Was there a connection between Lenters’ bizarre request of me and my sudden ability to display emotion? When I took an introductory theatre course in college the following year, I immediately recognized Lenters as a disciple of Stanislavski, the Russian method acting guru who believed that the best way to prepare for a part was to go and live that part. It seemed utter malarkey, on the face of it. Surely it was beyond ludicrous to think one could actually be another person.

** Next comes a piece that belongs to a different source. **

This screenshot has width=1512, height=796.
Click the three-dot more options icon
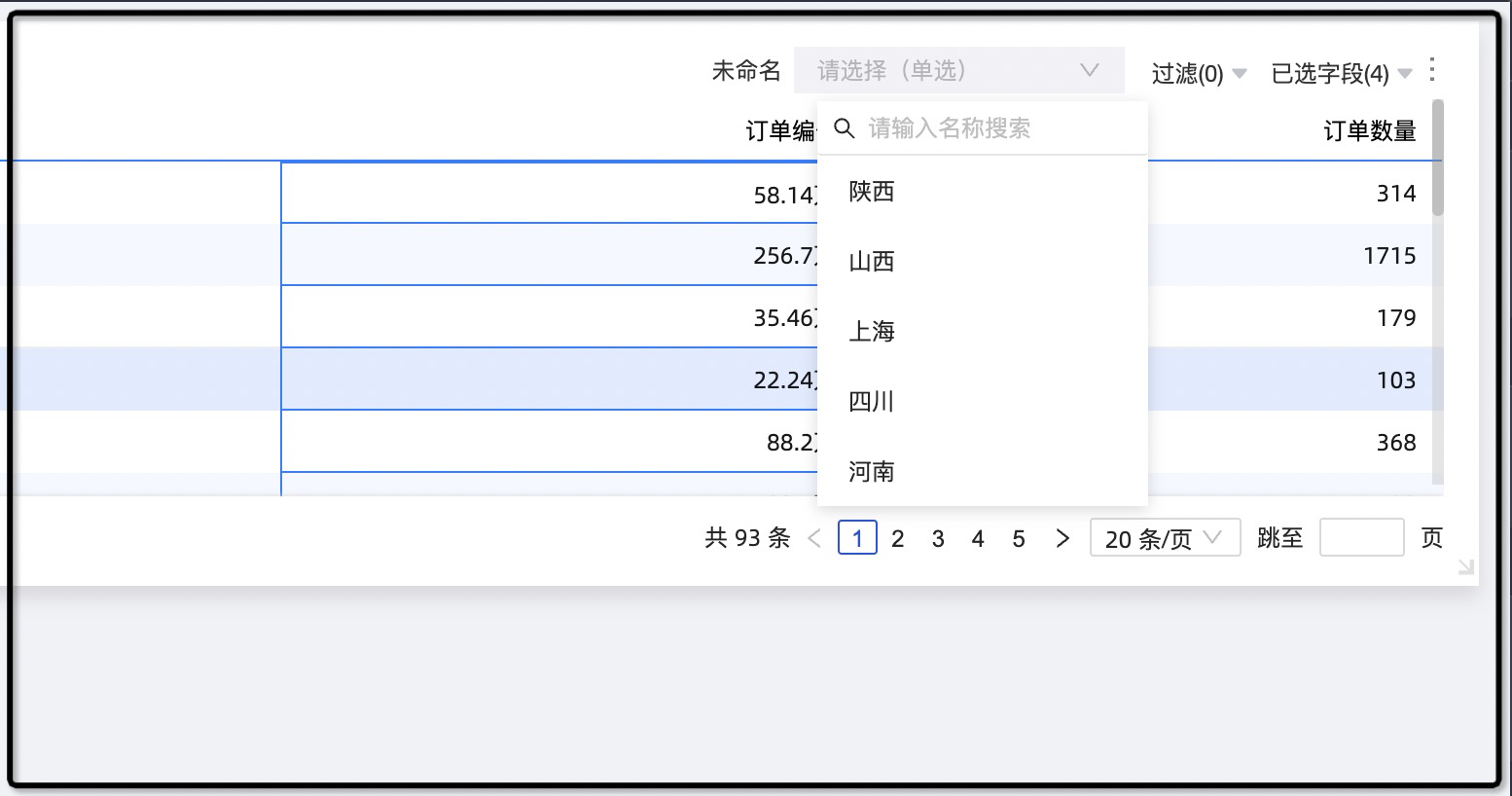[1432, 70]
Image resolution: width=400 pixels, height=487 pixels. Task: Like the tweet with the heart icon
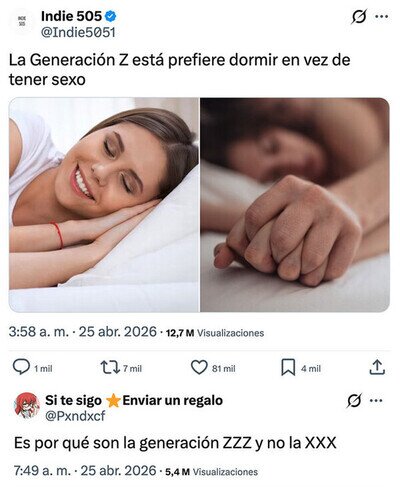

But was there more to all this than met the eye? After all, the bizarre experience would stick in my memory throughout my adult life, long after apparently saner but more conventionally expressed advice offered by professors and other mentors had been forgotten. Whatever else you could say about Lenters’ approach, it had gotten my attention. I was, in fact, still thinking about this experience in my first play when, some five decades later, I tried out for my second one, the classic comedy Harvey, at a community theatre in Dartmouth, Nova Scotia. By this time, I recognized that Lenters had hit a raw intellectual nerve, making me obsessed with the question of how an actor engages in learning. Had I not still been obsessed with that question, I wouldn’t even have considered auditioning. As it was, I did audition, and was eventually cast. The role would lead to another and then eventually to eight more, plus a gig as assistant director. In retirement, theatre has become a serious pursuit. And all from that one crazy suggestion!
Looking at it now, I suspect that Lenters may in fact have been issuing me a challenge rather than expressing any true belief in the method of Method. “All right,” he may have been saying. “Here’s one approach. If it doesn’t work, it’ll be up to you to find a better one.” To this day, the most important part of any acting venture for me continues to be how I learn the role, and what, at the end, I have learned as a result of having played that role.
The lesson here may be that not all the best advice looks wise on the surface, and not all of it kicks in, like a headache remedy, within 30 minutes. Whatever advice Lenters may initially have intended, it has taken a lifetime to sink in and it is still working. He has long been gone, but if I could have one minute with him, I’d say, “Break a leg on that celestial stage, Howard. You done pretty good despite yourself!”